Her brows perked. “You are not offended?”
“Of course not.”
“Truly?”
“If I wished, I could draw your face a hundred more times.”
She blinked. “I must go.” She glanced toward
the alley’s end. “I’ve elsewhere to be just now.”
“A gentlemen’s club?” He folded his arms. “Or a gaming hell? Perhaps the local public house?”
The lips twitched. “That is the simplest kind of humor.”
“Well, you don’t plan to attend a ladies’ sewing circle in this ensemble.” He allowed his gaze to travel down the heavy coat and trousers. She had most certainly bound her breasts, but there was no disguising the subtle flare of her hips. “Do you?”
“You are absurd. You won’t tell anybody, will you?”
She had no reason to expect his discretion. And he was enjoying the dart that formed at the bridge of her nose, the shape of it like a pair of stalwart lovers forever separated by a mountain. Her beauty was conventional, a mingling of Scottish clarity and English delicacy. Yet the changeability of her features fascinated him.

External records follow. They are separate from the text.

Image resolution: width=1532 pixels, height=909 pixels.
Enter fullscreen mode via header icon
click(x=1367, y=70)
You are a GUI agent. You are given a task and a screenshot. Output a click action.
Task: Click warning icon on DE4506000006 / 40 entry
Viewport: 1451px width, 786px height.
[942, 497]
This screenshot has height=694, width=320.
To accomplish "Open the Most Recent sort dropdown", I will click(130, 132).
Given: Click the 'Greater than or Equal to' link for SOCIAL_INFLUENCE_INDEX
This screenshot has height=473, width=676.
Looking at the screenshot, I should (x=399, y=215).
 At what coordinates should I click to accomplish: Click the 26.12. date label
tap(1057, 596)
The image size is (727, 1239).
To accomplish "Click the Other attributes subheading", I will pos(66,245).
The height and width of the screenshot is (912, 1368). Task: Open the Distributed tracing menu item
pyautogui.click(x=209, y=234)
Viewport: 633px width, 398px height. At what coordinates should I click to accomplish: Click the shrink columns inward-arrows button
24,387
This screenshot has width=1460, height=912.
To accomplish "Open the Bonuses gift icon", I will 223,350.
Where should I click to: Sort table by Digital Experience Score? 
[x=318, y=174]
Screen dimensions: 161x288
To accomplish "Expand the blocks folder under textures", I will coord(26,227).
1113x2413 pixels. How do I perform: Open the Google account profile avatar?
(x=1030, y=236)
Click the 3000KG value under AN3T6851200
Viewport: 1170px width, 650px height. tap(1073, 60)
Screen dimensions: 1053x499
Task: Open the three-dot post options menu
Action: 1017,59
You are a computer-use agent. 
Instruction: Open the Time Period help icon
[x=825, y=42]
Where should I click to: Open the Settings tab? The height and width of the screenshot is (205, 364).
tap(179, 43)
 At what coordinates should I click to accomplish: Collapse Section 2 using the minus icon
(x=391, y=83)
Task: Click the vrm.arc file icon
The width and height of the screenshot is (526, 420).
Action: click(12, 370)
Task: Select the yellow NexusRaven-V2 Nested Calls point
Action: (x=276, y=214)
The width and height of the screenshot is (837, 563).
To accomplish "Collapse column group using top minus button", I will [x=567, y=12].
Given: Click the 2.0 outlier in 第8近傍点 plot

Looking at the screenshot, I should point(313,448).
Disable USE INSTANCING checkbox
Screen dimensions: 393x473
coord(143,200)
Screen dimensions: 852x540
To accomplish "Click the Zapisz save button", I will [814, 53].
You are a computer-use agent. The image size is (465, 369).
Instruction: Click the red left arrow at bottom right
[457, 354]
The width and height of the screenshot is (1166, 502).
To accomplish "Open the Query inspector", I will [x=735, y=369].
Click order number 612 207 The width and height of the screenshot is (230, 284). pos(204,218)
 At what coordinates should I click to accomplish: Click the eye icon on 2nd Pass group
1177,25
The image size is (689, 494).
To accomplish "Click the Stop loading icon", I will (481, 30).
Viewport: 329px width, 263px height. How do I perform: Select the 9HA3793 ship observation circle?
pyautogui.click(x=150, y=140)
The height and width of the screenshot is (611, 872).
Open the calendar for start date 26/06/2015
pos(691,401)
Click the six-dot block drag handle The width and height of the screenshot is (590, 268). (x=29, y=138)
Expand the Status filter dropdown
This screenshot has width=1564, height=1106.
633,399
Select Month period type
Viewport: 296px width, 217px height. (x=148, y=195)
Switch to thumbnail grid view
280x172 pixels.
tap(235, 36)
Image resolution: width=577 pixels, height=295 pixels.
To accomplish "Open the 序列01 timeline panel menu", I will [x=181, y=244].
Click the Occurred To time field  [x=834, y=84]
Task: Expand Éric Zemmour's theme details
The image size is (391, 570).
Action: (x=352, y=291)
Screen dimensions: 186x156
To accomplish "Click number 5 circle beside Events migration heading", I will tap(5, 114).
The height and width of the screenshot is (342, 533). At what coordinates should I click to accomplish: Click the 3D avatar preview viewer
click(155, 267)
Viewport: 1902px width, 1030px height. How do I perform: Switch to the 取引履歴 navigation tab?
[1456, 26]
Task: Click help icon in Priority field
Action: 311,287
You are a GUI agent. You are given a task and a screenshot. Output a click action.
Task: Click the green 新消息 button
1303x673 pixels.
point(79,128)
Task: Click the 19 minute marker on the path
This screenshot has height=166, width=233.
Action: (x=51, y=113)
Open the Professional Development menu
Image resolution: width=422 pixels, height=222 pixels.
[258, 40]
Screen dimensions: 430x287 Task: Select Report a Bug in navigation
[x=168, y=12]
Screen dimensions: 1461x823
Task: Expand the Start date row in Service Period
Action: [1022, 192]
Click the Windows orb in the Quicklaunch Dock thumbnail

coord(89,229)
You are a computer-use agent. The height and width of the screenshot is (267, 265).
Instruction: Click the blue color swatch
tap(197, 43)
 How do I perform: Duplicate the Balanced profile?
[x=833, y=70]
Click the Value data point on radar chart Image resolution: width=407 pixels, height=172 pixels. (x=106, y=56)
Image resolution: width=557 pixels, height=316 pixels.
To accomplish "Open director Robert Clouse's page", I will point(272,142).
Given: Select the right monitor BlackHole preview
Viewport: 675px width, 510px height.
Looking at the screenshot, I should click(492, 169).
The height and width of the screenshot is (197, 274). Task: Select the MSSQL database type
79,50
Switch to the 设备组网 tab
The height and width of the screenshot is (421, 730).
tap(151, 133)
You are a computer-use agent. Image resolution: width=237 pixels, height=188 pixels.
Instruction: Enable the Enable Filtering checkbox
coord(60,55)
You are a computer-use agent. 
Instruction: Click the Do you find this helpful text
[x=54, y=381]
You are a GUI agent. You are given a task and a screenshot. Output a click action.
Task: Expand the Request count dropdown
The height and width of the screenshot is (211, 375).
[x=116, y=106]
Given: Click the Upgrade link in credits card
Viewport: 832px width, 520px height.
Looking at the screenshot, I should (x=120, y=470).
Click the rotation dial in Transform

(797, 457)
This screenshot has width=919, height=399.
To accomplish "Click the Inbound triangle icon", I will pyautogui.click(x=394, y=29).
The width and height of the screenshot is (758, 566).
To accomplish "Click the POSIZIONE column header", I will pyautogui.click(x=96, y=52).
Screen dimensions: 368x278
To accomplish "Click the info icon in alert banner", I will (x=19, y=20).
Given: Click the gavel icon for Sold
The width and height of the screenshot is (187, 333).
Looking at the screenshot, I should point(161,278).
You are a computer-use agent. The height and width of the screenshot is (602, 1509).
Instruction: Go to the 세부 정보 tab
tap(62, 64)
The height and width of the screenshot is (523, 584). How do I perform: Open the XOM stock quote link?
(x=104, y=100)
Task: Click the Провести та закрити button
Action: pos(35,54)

He found any sort of freedom of motion maddening—and inspiring.
“I should like to know the reason for your disguise,” he said.
“I wanted to assess whether I could pass as a man,” she said in a tone that suggested she thought him a simpleton. But he was accustomed to this. Even in this city of learning, and despite the popularity in fashionable society of all things Ottoman, he was occasionally treated to the scorn of people who believed the hue of his skin or his foreign features rendered him dull-witted, irrational, violent, cruel, or rapacious.
Yet this woman’s eyes shone not with insult but sincerity.
“Congratulations for succeeding,” he said. “Almost.”
“I might as easily ask what you were doing there.”
“Enjoying the vision of a pretty girl disguised as a youth.”
Like sunlight sparking off the Mediterranean, her eyes flared. Abruptly she moved past him. He watched her lithe legs and straight back and stride that was far too confident for a woman.
“Miss Shaw, forgive my impertinence.”
She paused. “I saw the portrait you did of the duke and duchess. It is very good.”
That portrait of the Duke and Duchess of Loch Irvine was not “very good.” It was brilliant. Light and dark. Mystery and familiarity. Action and peace. Passion and reason. He had painted every facet of the pair in sublime balance.